Your embeddings are in a csv file that looks like this:

cat,0.71,0.64,0.67,-0.23,...
dog,-0.20,0.11,1.72,-0.89,...
house,...
...

Then you can load the embeddings with embeddings = load_embedding_textfile(textfile_path="path/to/my/embeddings.csv")

npy file

Your embeddings are in a .npy file that contains the matrix with shape N X D where N is the vocabulary size and D the dimension of the embeddings. You need a vocabulary file with the same order as the .npy file that contains the list of the words, for example:

cat
dog
house

Then you can load the embeddings with embeddings = load_embedding_npy(npy_path="path/to/my/embeddings.npy", vocab_path="path/to/vocab.txt")

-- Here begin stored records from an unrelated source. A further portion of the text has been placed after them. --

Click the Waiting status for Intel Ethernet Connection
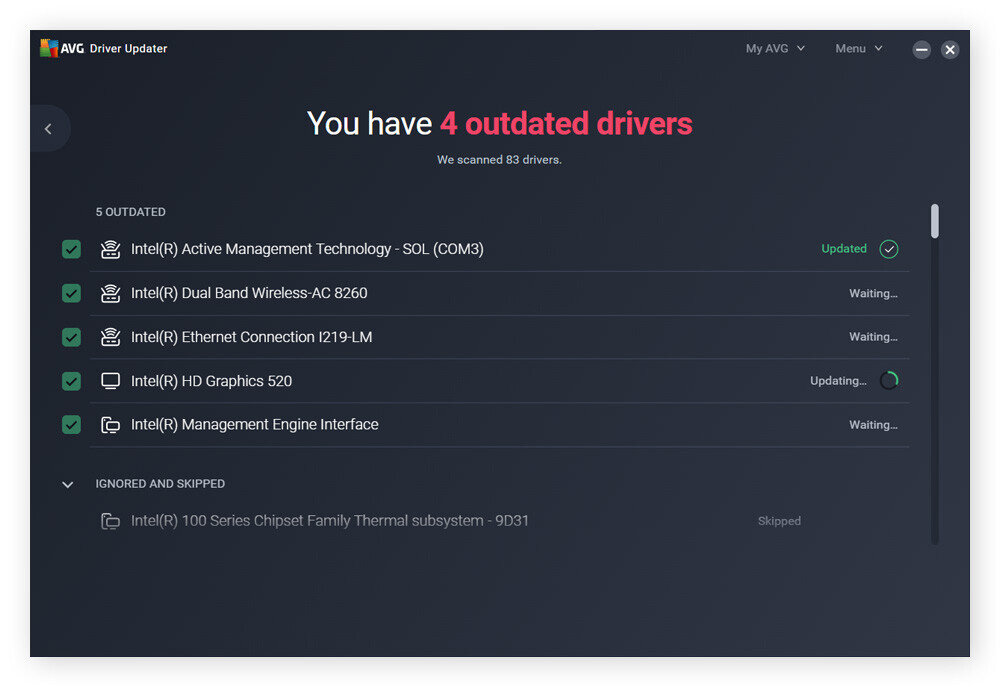 (x=873, y=337)
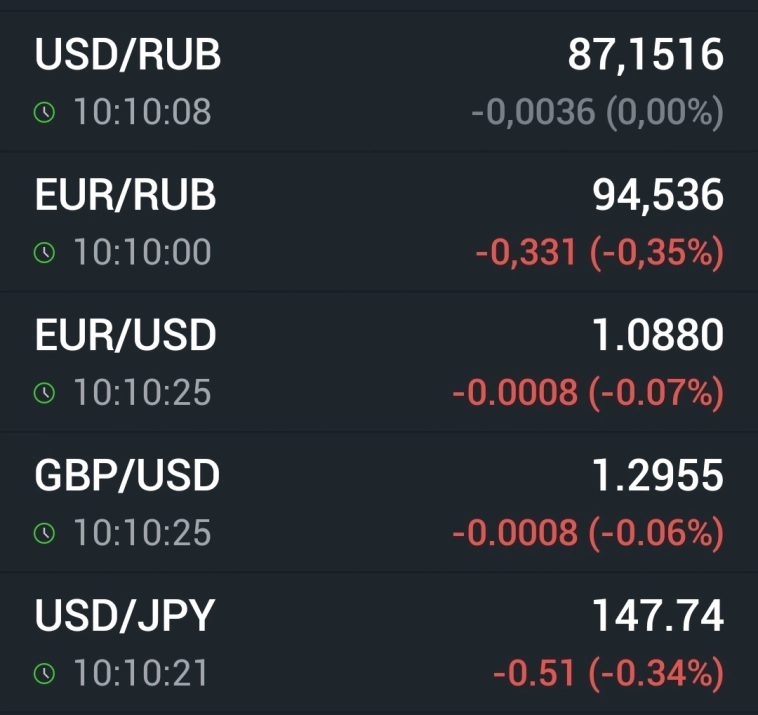Click the clock icon under EUR/RUB

(44, 253)
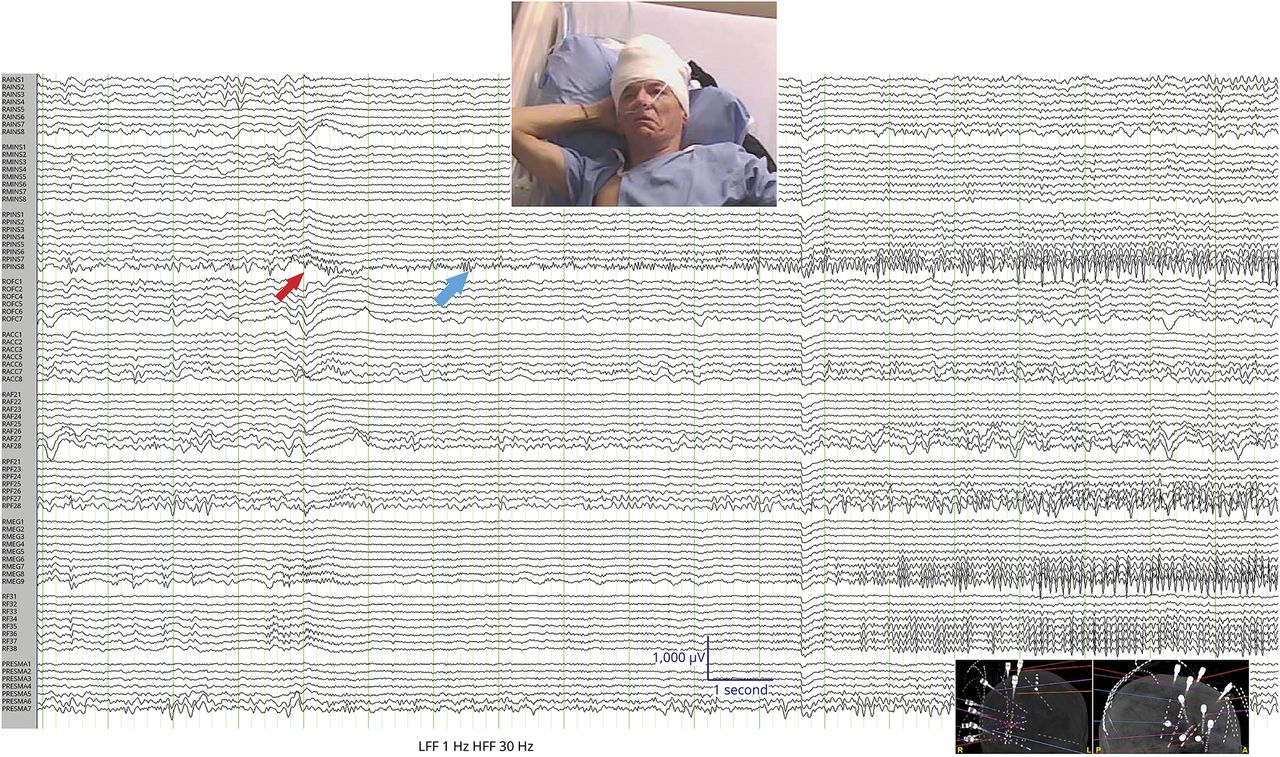
Task: Select the PRESMA7 channel label
Action: [x=16, y=709]
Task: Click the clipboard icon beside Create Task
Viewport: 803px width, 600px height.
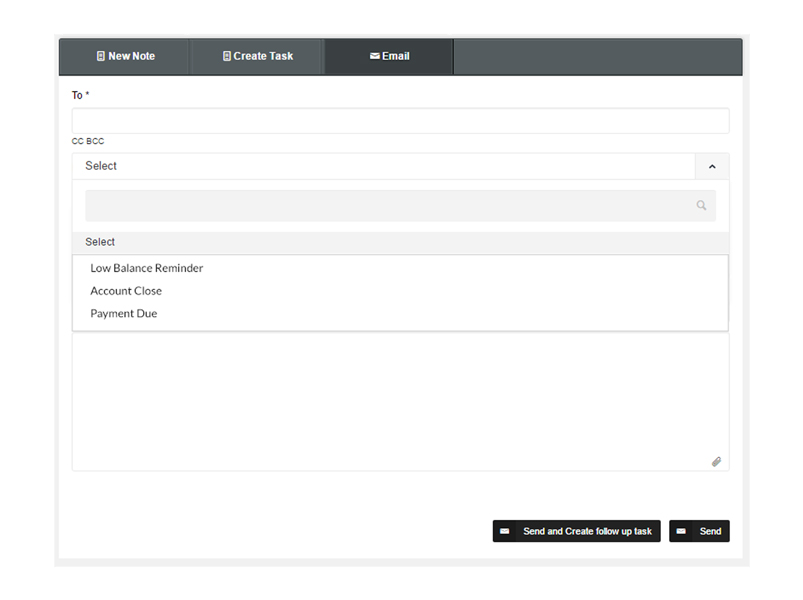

##Disclaimer This is on-going work and any kind of feedback (bugs, code optimization, feature requests...) is more than welcome :) Do not hesitate to contribute and/or to open an issue.

References

  • [1] Bruni, E., Tran, N., and Baroni, M. (2014). Multimodal distributional semantics. J. Artif. Intell. Res., 49:1–47.
  • [2] Finkelstein, L., Gabrilovich, E., Matias, Y., Rivlin, E., Solan, Z., Wolfman, G., and Ruppin, E. (2002). Placing search in context: the concept revisited. ACM Trans. Inf. Syst., 20(1):116–131.
  • [3] Hill, F., Reichart, R., and Korhonen, A. (2015). Simlex-999: Evaluating semantic models with (genuine) similarity estimation. Computational Linguistics, 41(4):665–695.
  • [4] Silberer, C. and Lapata, M. (2014). Learning grounded meaning representations with autoencoders. In Proceedings of the 52nd Annual Meeting of the Association for Computational Linguistics, ACL 2014, June 22-27, 2014, Baltimore, MD, USA, Volume 1: Long Papers, pages 721–732.
  • [5] McRae, K., Cree, G. S., Seidenberg, M. S., and McNorgan, C. (2005). Semantic feature production norms for a large set of living and nonliving things. Behavior research methods, 37(4):547–559.
  • [6] Nelson, D. L., McEvoy, C. L., and Schreiber, T. A. (2004). The university of south florida free association, rhyme, and word fragment norms. Behavior Research Methods, Instruments, & Computers, 36(3):402–407.
  • [9] Faruqui, M., Tsvetkov, Y., Rastogi, P., and Dyer, C. (2016). Problems with evaluation of word embeddings using word similarity tasks. arXiv preprint arXiv:1605.02276
  • [10] Zablocki, É., Piwowarski, B., Soulier, L., and Gallinari, P. (2018). Learning Multi-Modal Word Representation Grounded in Visual Context. In Association for the Advancement of Artificial Intelligence (AAAI), New Orleans, United States.
  • [11] Collell, G., Zhang, T., and Moens, M. (2017). Imagined visual representations as multimodal embeddings. In Proceedings of the Thirty-First AAAI Conference on Artificial Intelligence, February 4-9, 2017, San Francisco, California, USA., pages 4378–4384.
  • [12] Lazaridou, A., Pham, N. T., and Baroni, M. (2015). Combining language and vision with a multimodal skip-gram model. In NAACL HLT 2015, The 2015 Conference of the North American Chapter of the Association for Computational Linguistics: Human Language Technologies, Denver, Colorado, USA, May 31 - June 5, 2015, pages 153–163.
  • [13] Collell, G. and Moens, M. (2016). Is an image worth more than a thousand words? on the fine-grain semantic differences between visual and linguistic representations. In COLING 2016, 26th International Conference on Computational Linguistics, Proceedings of the Conference: Technical Papers, December 11-16, 2016, Osaka, Japan, pages 2807–2817.